In politica, una classica interpretazione del concetto di rappresentazione (si veda per esempio Thomas Hobbes) è quella di semplice «autorizzazione»: rappresentare qualcuno significa essere autorizzati ad agire al suo posto, come quando un avvocato ci rappresenta in tribunale. Ma in che senso questo contratto originario di autorizzazione ci «rappresenta»? Come possiamo essere sicuri che chi abbiamo autorizzato ci somigli? E poi, il delegato sarà qualcuno più esperto di noi in materia: come farà allora a portarsi dietro nella sua rappresentazione di noi stessi i nostri valori, il nostro linguaggio, le nostre insicurezze? In un bel film del 2019, Marriage Story, diretto da Noah Baumbach, i due protagonisti sono una coppia americana sull’orlo della separazione. Si sono molto amati, forse si amano ancora, hanno un figlio insieme, ma non riescono più a capirsi e a condividere un futuro comune. Decidono dunque di separarsi e si rivolgono a due brillanti avvocati, i quali si prendono l’onere di rappresentare la loro rottura davanti al giudice. Eppure, questa traslazione della loro vita nel linguaggio legale li aliena da loro stessi: non si riconoscono in quelle «parole d’amore scritte a macchina», come le chiamava il grande Paolo Conte, che non riflettono il loro amore, i loro veri problemi, la loro solidarietà reciproca sempre e comunque, al di là dei sentimenti e delle incomprensioni. I loro rappresentanti in un certo senso non li «rappresentano». Qual è la parte di noi che migra nel nostro rappresentante? Cosa di noi stessi deve rappresentare? Oggi viviamo nella maggior parte del mondo in democrazie rappresentative, eppure la fiducia nei governi non fa che diminuire, proprio perché i cittadini non si sentono «rappresentati» dai delegati.

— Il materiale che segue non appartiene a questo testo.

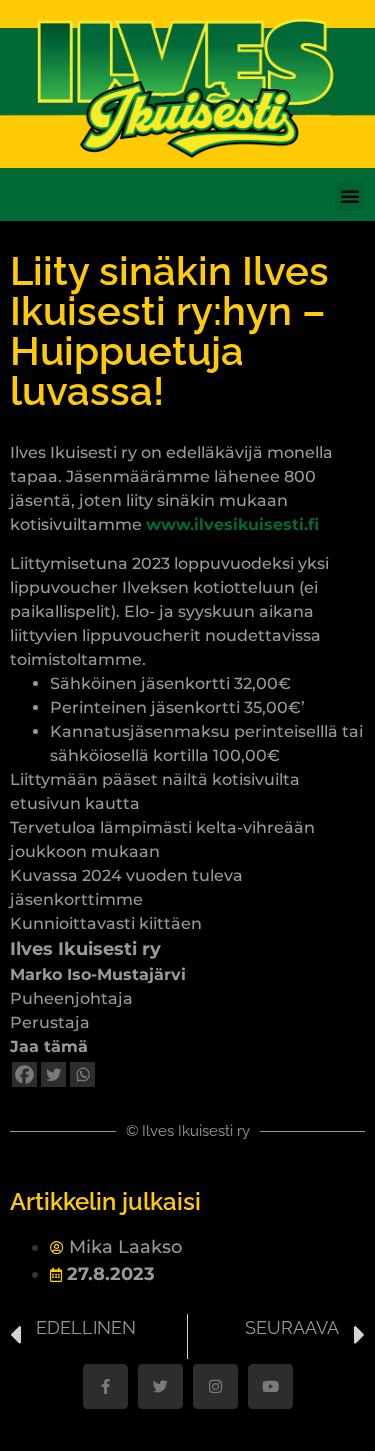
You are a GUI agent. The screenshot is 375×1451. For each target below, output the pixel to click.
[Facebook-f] (105, 1386)
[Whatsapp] (82, 1074)
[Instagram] (215, 1386)
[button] (350, 196)
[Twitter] (53, 1074)
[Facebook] (24, 1074)
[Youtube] (270, 1386)
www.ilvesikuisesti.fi (232, 524)
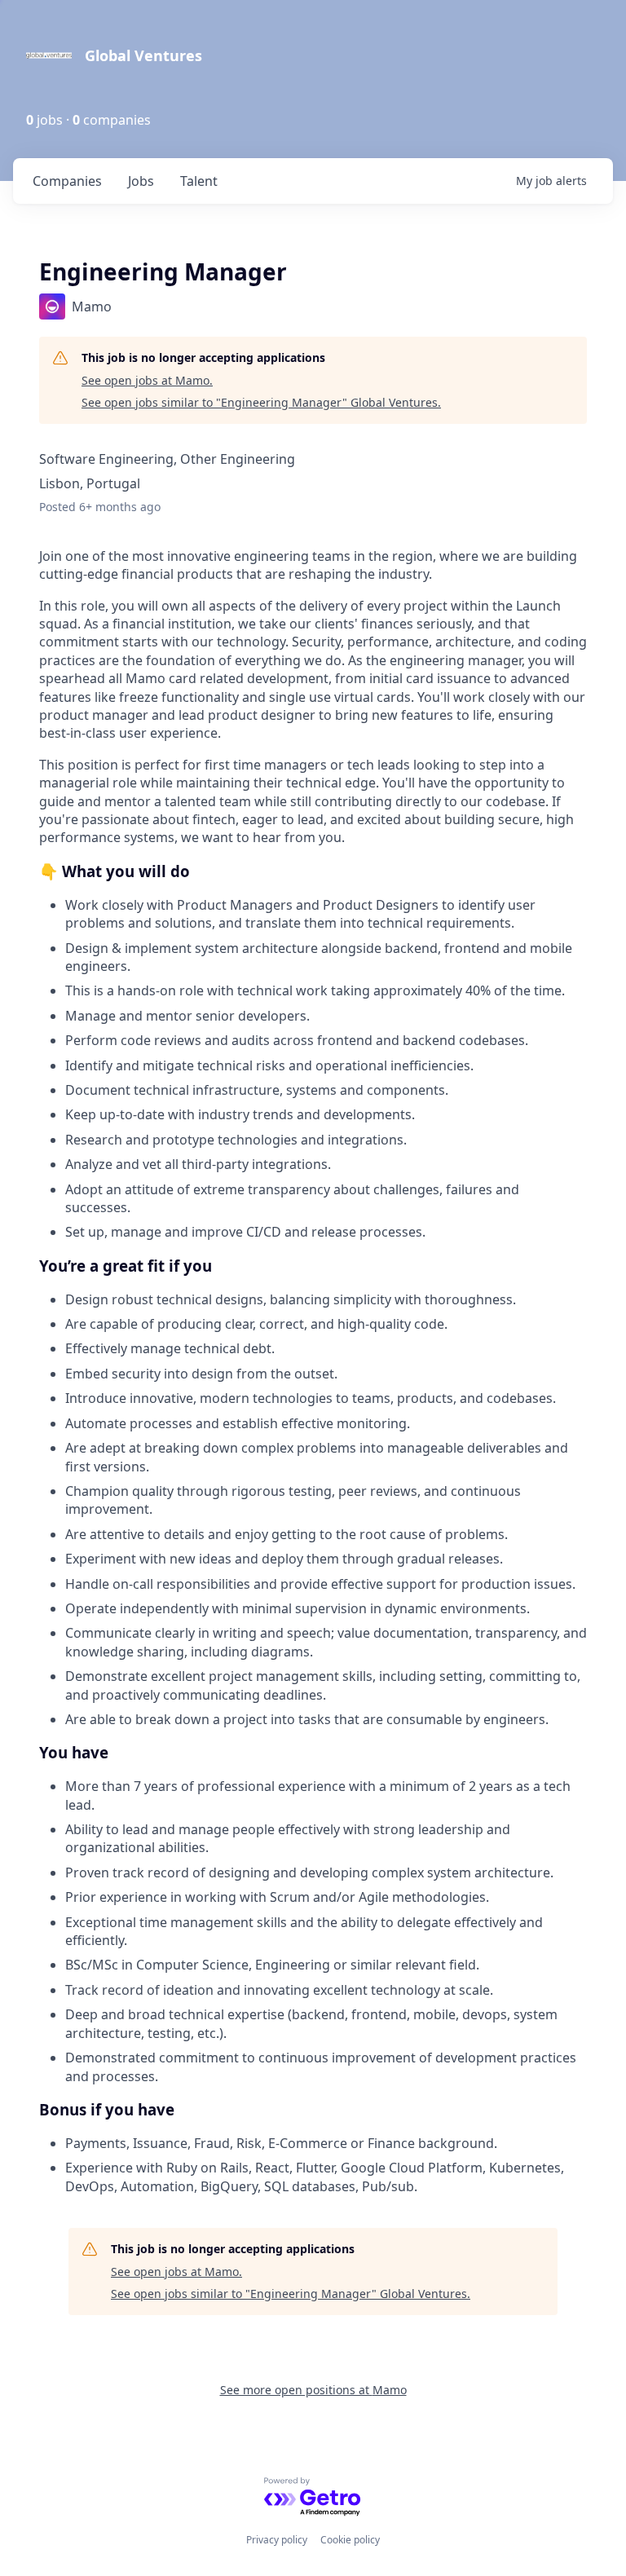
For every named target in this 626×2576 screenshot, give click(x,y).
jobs (141, 181)
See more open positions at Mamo (313, 2389)
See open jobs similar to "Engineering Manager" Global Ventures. (261, 402)
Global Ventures (143, 55)
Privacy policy (276, 2540)
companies (67, 181)
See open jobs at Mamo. (147, 380)
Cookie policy (350, 2540)
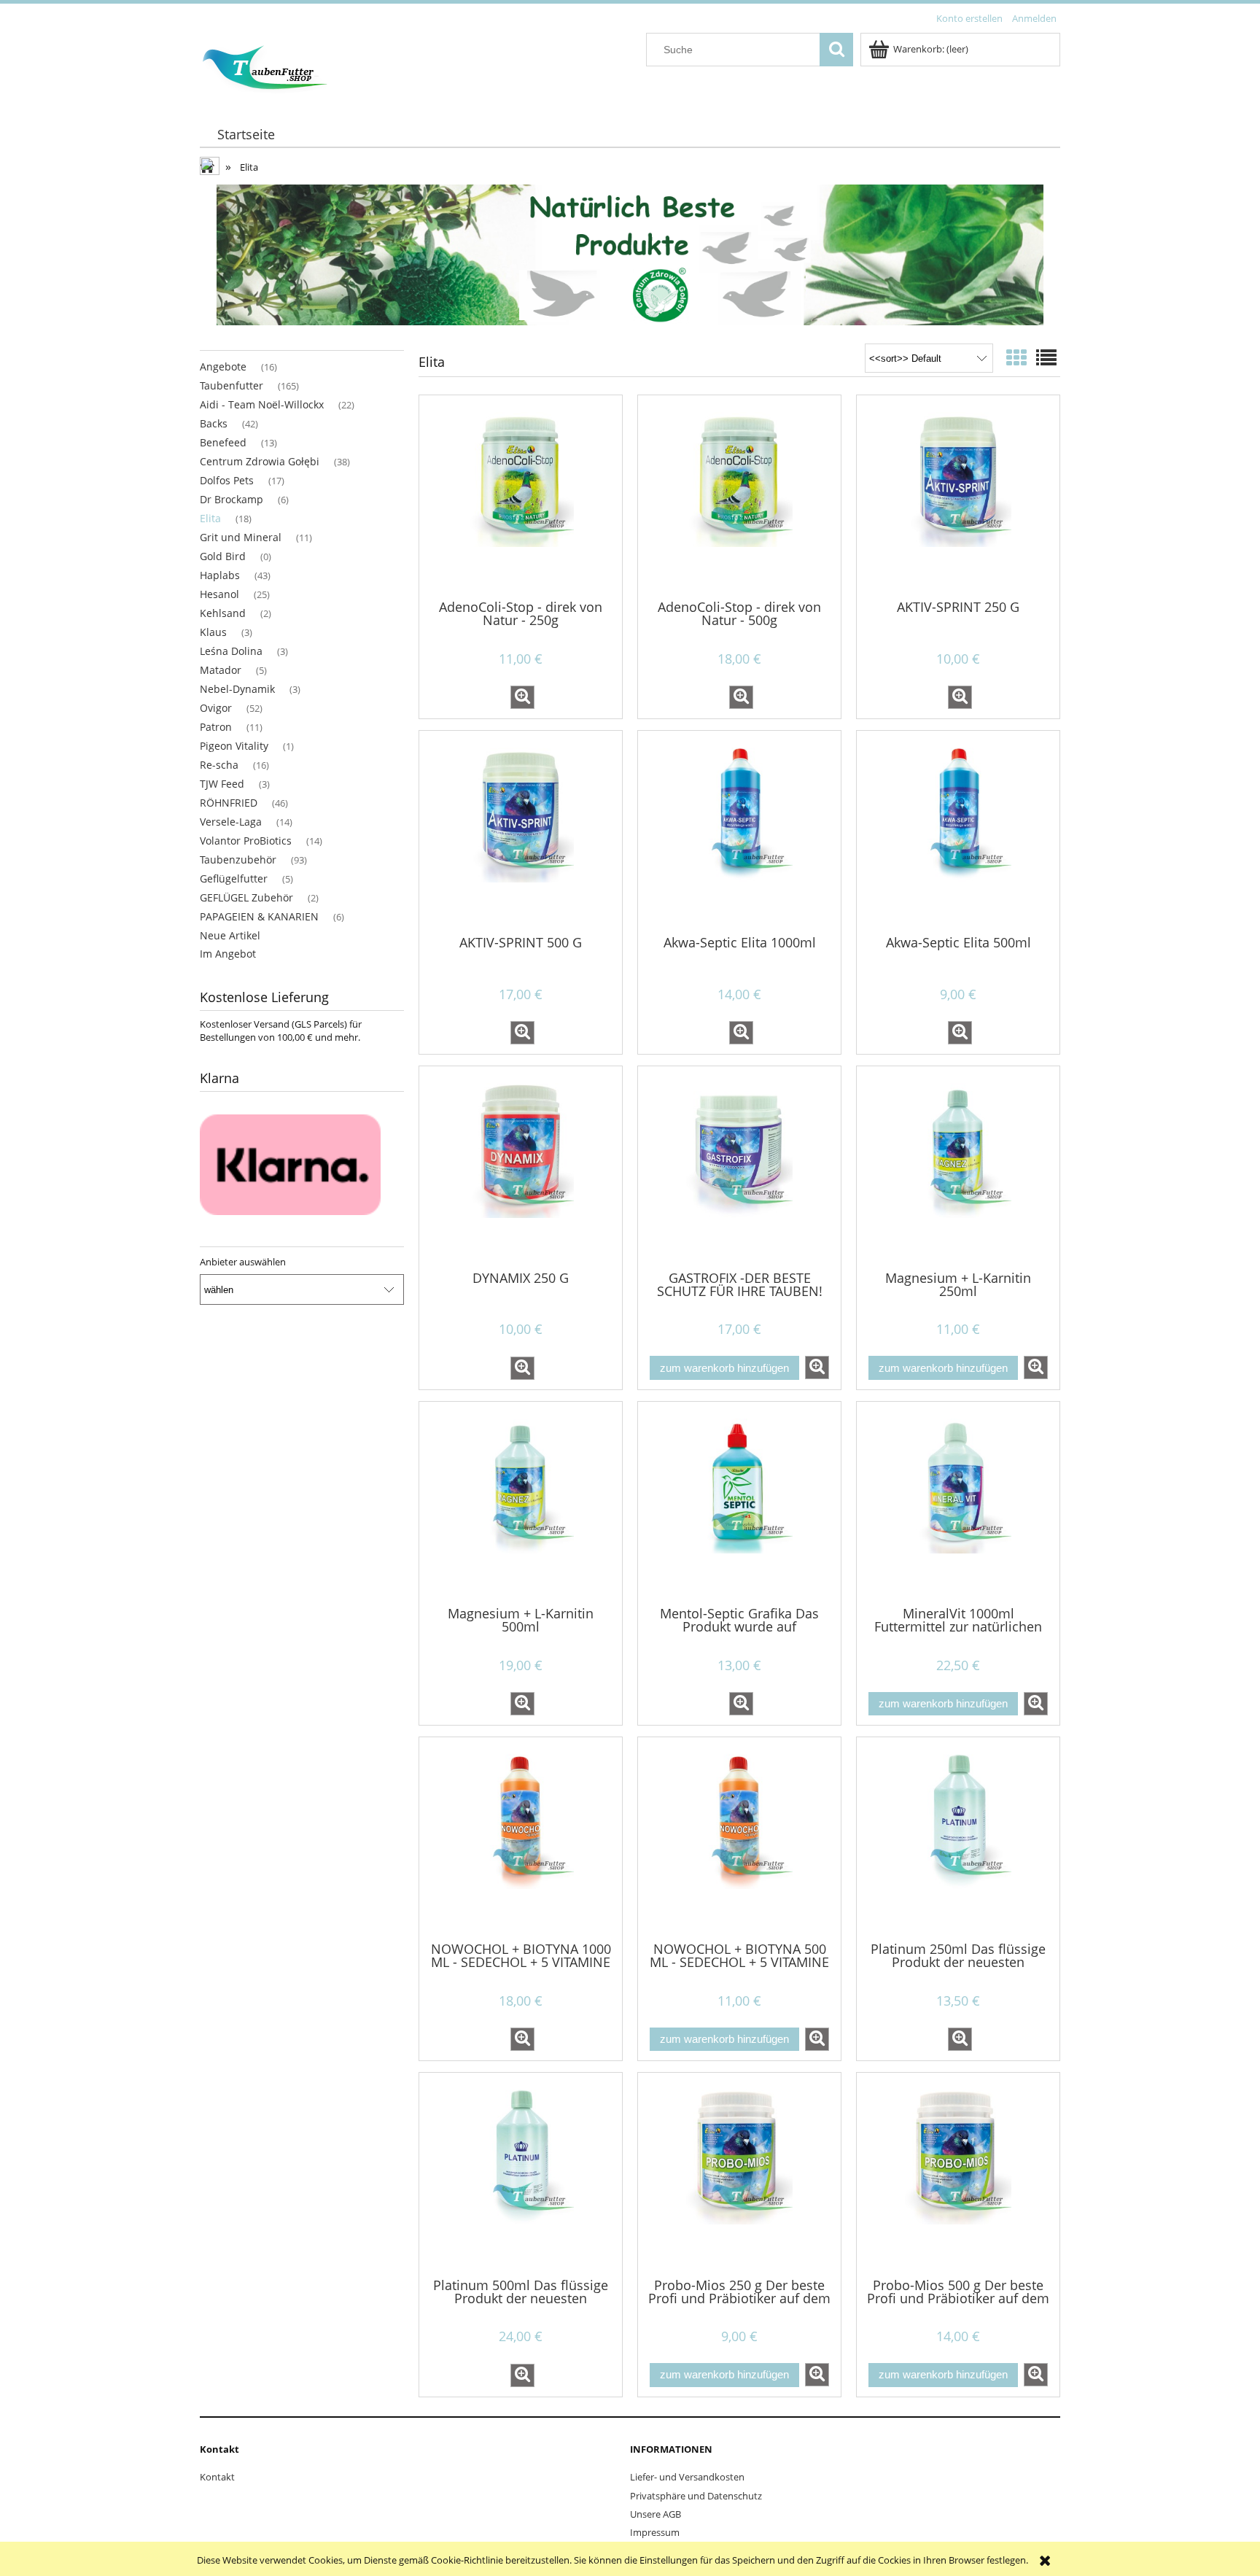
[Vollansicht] (1046, 357)
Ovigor (216, 708)
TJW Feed (222, 784)
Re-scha (219, 765)
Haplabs (220, 575)
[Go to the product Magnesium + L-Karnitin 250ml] (958, 1167)
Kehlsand (223, 613)
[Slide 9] (630, 255)
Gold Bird (223, 556)
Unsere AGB (655, 2514)
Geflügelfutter (234, 878)
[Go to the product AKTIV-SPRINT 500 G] (520, 831)
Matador (220, 670)
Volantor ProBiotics (246, 840)
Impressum (655, 2532)
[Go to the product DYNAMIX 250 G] (520, 1167)
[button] (522, 697)
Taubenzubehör (238, 859)
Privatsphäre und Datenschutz (696, 2495)
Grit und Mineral (240, 537)
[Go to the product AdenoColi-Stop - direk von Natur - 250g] (520, 496)
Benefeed (223, 442)
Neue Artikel (230, 935)
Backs (214, 423)
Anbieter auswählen (243, 1262)
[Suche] (836, 49)
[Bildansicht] (1016, 357)
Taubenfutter (231, 385)
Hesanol (219, 594)
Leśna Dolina (231, 651)
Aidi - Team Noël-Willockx (262, 404)
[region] (630, 255)
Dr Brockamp (231, 499)
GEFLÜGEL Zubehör (246, 897)
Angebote (223, 366)
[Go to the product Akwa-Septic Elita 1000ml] (739, 831)
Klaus (213, 632)
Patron (216, 727)
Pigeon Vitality (234, 746)
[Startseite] (264, 66)
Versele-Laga (231, 822)
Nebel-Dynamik (237, 689)
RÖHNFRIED (228, 803)
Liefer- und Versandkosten (687, 2476)
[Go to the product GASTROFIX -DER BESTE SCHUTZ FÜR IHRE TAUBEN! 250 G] (739, 1167)
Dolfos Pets (227, 480)
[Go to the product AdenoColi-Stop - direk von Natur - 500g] (739, 496)
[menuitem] (246, 134)
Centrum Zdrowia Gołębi (259, 461)
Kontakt (217, 2476)
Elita (210, 518)
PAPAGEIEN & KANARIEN (259, 916)
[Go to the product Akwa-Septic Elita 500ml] (958, 831)
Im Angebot (228, 954)
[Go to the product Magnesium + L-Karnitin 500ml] (520, 1502)
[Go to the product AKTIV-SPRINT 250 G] (958, 496)
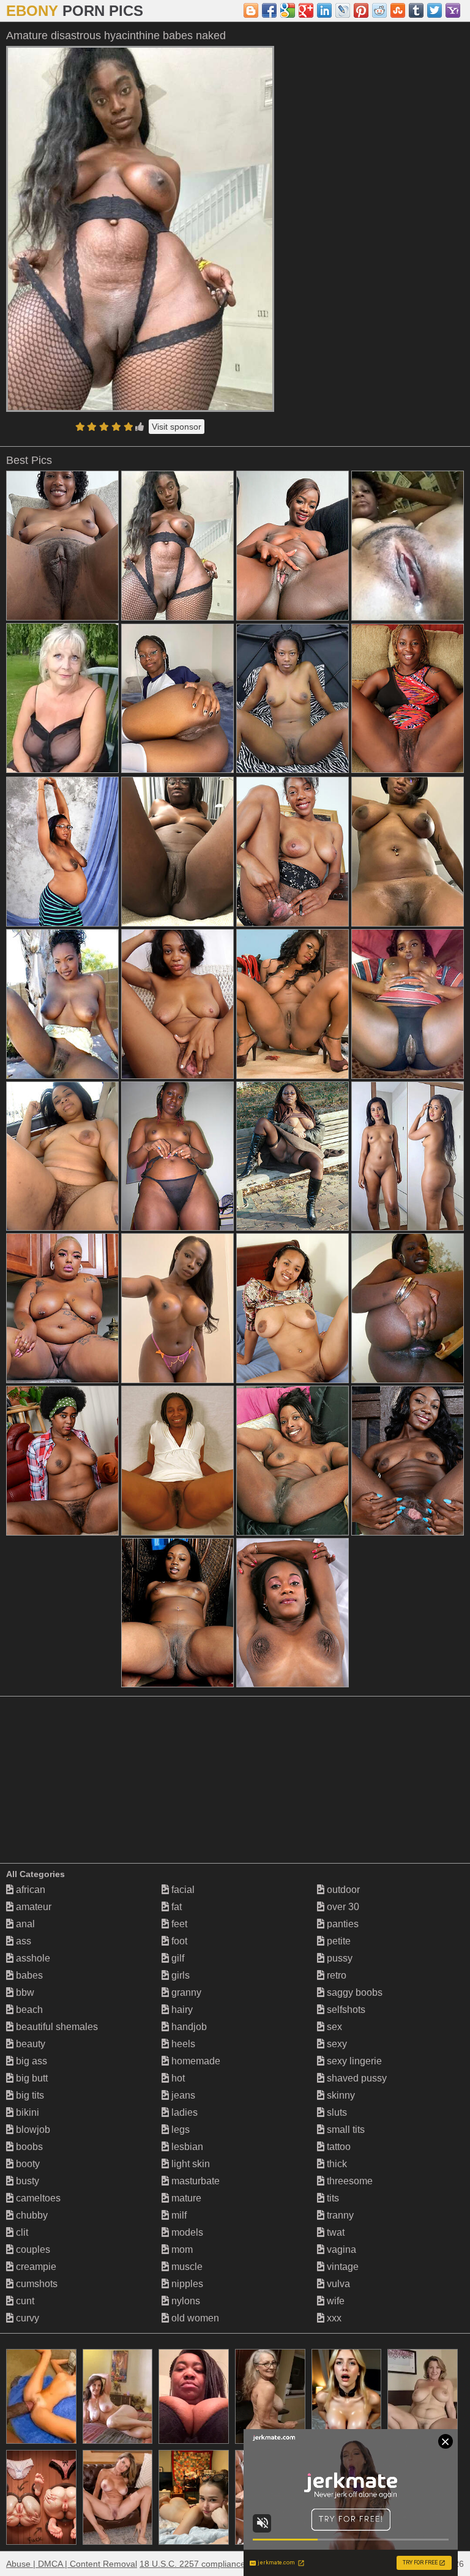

Gli stessi dubbi attraversano la filosofia della scienza quando si tratta di comprendere in che senso un teorema, una formula, un grafico, rappresenta la realtà fisica sottostante. Alcuni sostengono che ci debba essere un «isomorfismo» tra la realtà sottostante e il modello matematico che la rappresenta, ossia, che esista una funzione che mappa ogni oggetto della realtà in uno e un solo oggetto (una variabile, un parametro) del modello. Ma si sa che, anche se il libro della Natura è scritto in caratteri matematici, come diceva il buon Galileo, non tutto quel che esiste nella realtà verrà mappato nel modello. I fili d’erba su un campo? Le emozioni degli individui che si muovono su quel campo? Il loro genere diverso? Quali sono gli aspetti rilevanti della realtà che entrano a far parte del modello? Quando un fisico modella l’acqua che scorre nei tubi, la rappresenta come un fluido continuo e non come una sostanza composta da miriadi di molecole. Questo perché le proprietà rilevanti di un modello idrodinamico hanno a che fare con il suo movimento, non con la composizione del fluido. C’è chi sostiene, allora, che sia meglio considerare la relazione di rappresentazione adeguata della realtà come una relazione che permette di fare più inferenze utili sulla realtà in questione. Questi approcci pragmatisti, oggi predominanti, assumono una certa arbitrarietà dei modelli, che sono validi più per le conseguenze che hanno sulle nostre inferenze sulla realtà che per la loro esaustività. In fondo, come dice bene la filosofa Nancy Cartwright, a volte le leggi della fisica non rappresentano la realtà così com’è, anzi: la distorcono, ed è proprio grazie a queste distorsioni che funzionano.